Lasha Bugadze's The Literature Express Named Among 10 Best Contemporary Fiction of Caucasus by Calvert Journal
Recently, Calvert Journal published an article about Caucasian literature and introduced its best contemporary fiction to its readers.
Among Alisa Ganieva's The Mountain and the Wall (Dagestan), Ella Leya's fiction The Orphan Sky (Azerbaijan), and Hovhannes Tekgyozan's The Fleeting City (Armenia), 3 fictions of Georgian authors were named in the list of the 10 best contemporary fictions.
“Your local readers are fed up with what foreigners find interesting in your Bulgarian stories. And the other way round: what excites your countrymen remains absolutely impenetrable for the foreign readers.” More a comment on the “state of the art” than art itself, The Literature Express takes its audience on a wild ride of black humour and self-deprecating wit. We follow Zaza, whose biggest (and only) hit has been a singular book of short stories, as he takes part in a pan-European train journey with a horde of other B-list writers. His romantic interest in the blandly attractive wife of a Polish translator seems as unlikely to succeed as his career, and while denouncing the brazen opportunism involved in using politics to garner international attention, he too relishes in dropping political breadcrumbs. Much more than satire, this literary locomotive is a droll and withering critique of the stratification of the European culture industry – you’ll be both cleverer and more depressed having read it.", writes Hannah Weber, which is published by the Calvert Journal in the article.
Along with Lasha Bugadze, Calvert Journal chose A Man Was Going Down the Road by Otar Chiladze:
"One of Georgia’s most important and influential novelists of the 20th century, Otar Chiladze first published A Man Was Going Down the Road in 1973, but it has only been available in English since 2012. Based on the legend of Jason and the Golden Fleece, it is a compelling allegory for the Soviet annexation of Georgia and the suffering of those left behind in the wake of heroic crusades. In his reimagining of the occupation of Colchis and the transformation of its benign natives into informants and persecutors, Chiladze tested the limits of Soviet censorship and reinvented Georgian postmodern literature. This dazzling first novel from a prolific national figure challenges the reader with its an abundance of Homeric similes and emulation of classical style, but is equally generous with its rewards – a flawless account of the human condition through pity and terror."
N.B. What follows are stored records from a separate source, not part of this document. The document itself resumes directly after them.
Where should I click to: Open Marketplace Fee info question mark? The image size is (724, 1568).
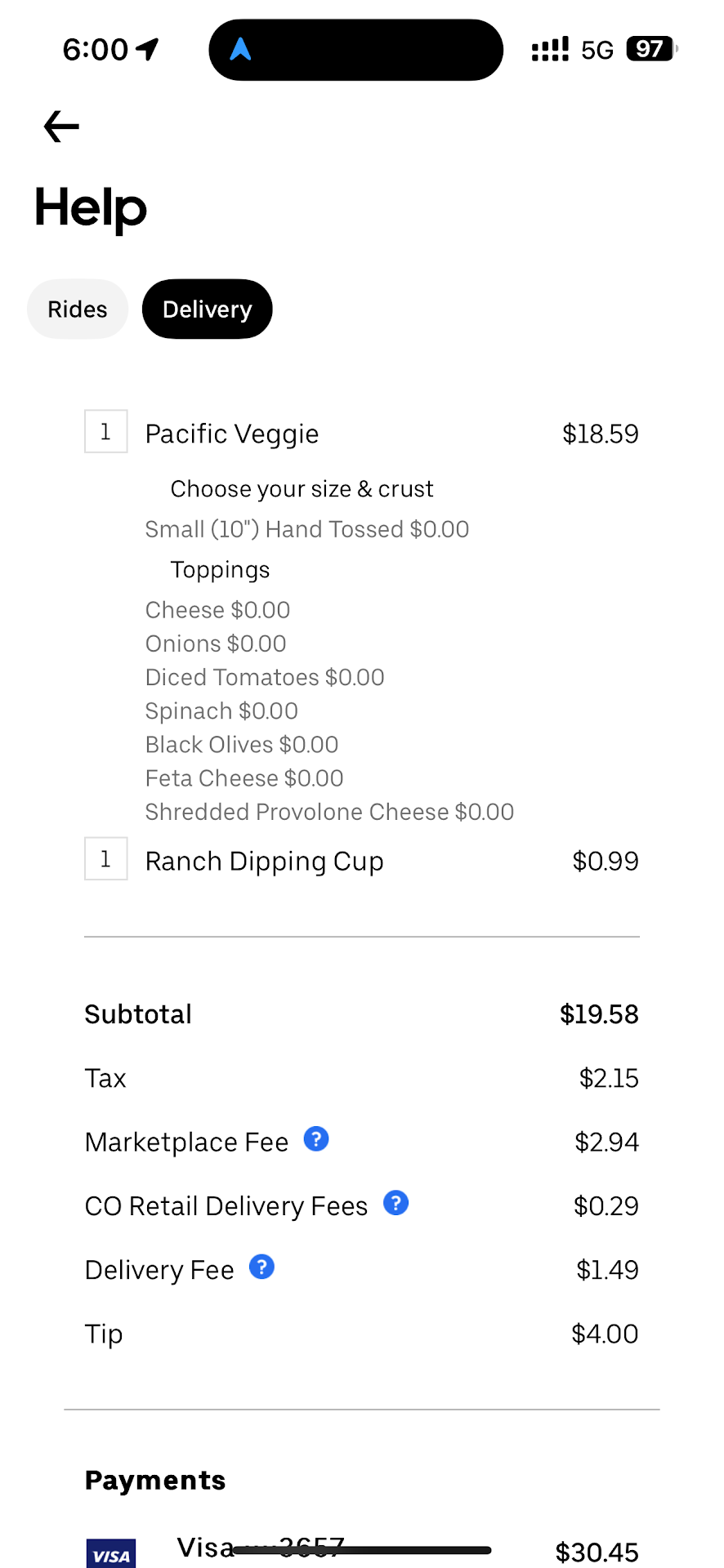click(x=316, y=1138)
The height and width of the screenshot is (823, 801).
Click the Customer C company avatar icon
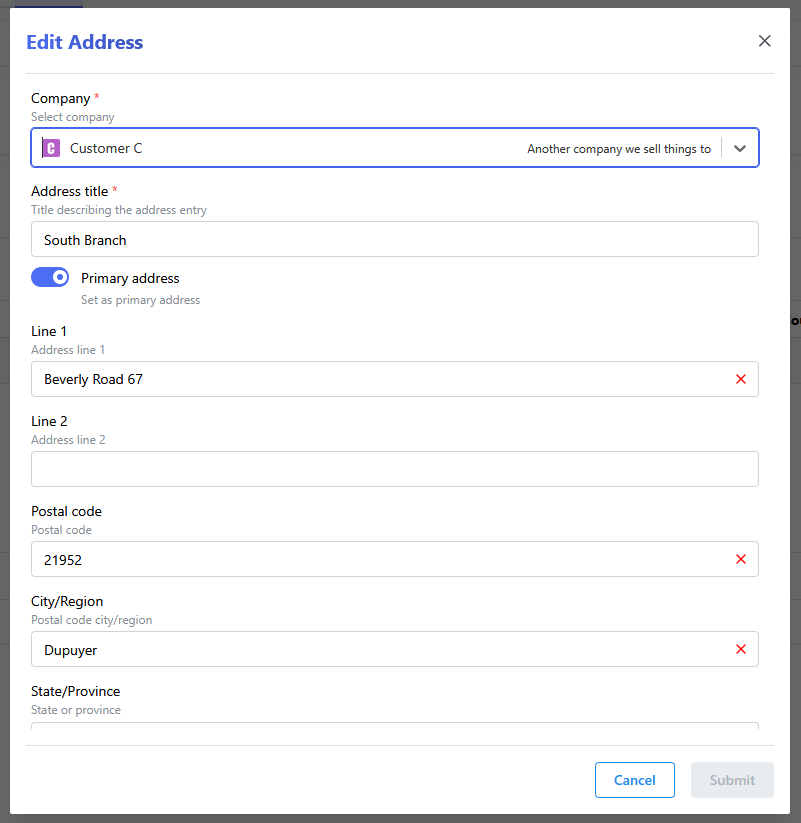(x=51, y=148)
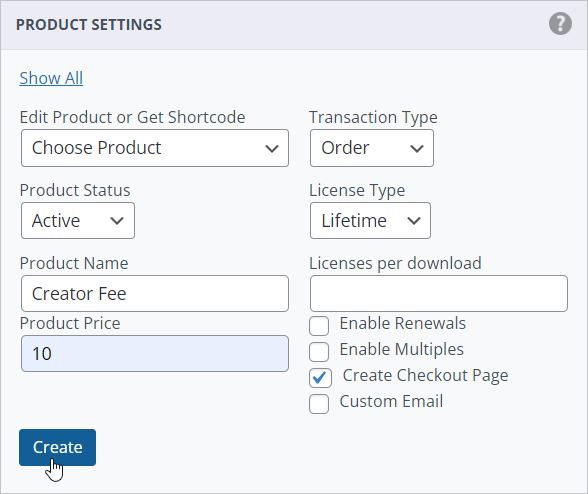The width and height of the screenshot is (588, 494).
Task: Uncheck the Create Checkout Page checkbox
Action: pos(320,378)
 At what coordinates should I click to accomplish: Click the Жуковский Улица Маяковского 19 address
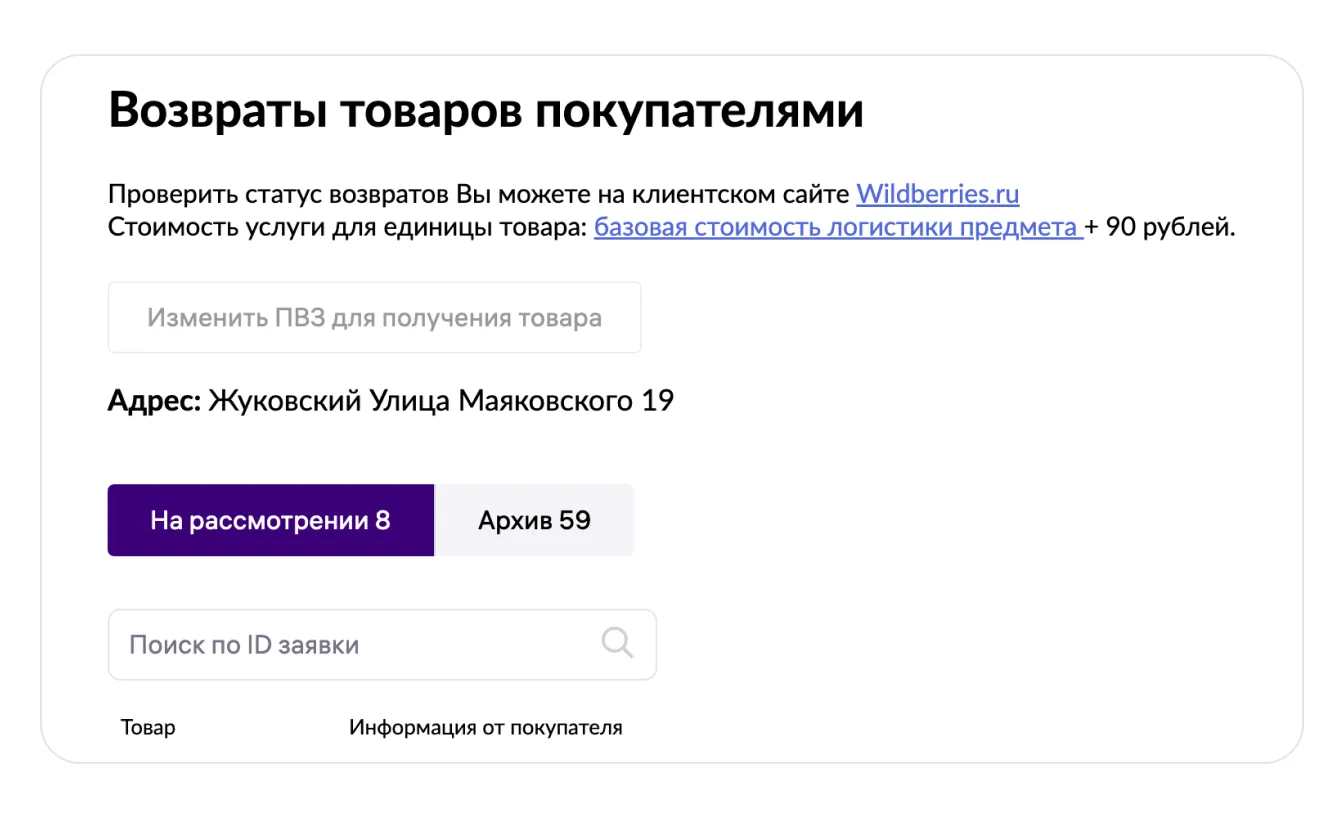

Zurab Karumidze's fiction -Dagny, or A Love Feast which was longlisted for the Dublin International Literary Award also was chosen by Calvert Journal.
"Longlisted for the Dublin International Literary Award, this unconventional literary “feast consists of two parts. The first is a wild gambol through Tbilisi in 1901, documenting the last three weeks of Dagny Juel-Przybyszewska’s life before her murder. A real-life model for such figures as Edvard Munch and August Strindberg, Dagny was shot by a lover at the tiny Grand Hotel just before her 34th birthday. The second part is a phantasmagorical mix of myth and politics, shamanism and the art of the fugue, enchantment and linguistics, all bound up in a “Love Feast” – an event meant to restore the cosmic purpose of human beings as the custodians of peace, and thus prevent the totalitarian disasters of the decades to come. Both deadly serious and seriously funny, you’ll hardly realise you are consuming a work of genius until you are up to your ears in the achievements and horrors of Modernism at the turn of the century."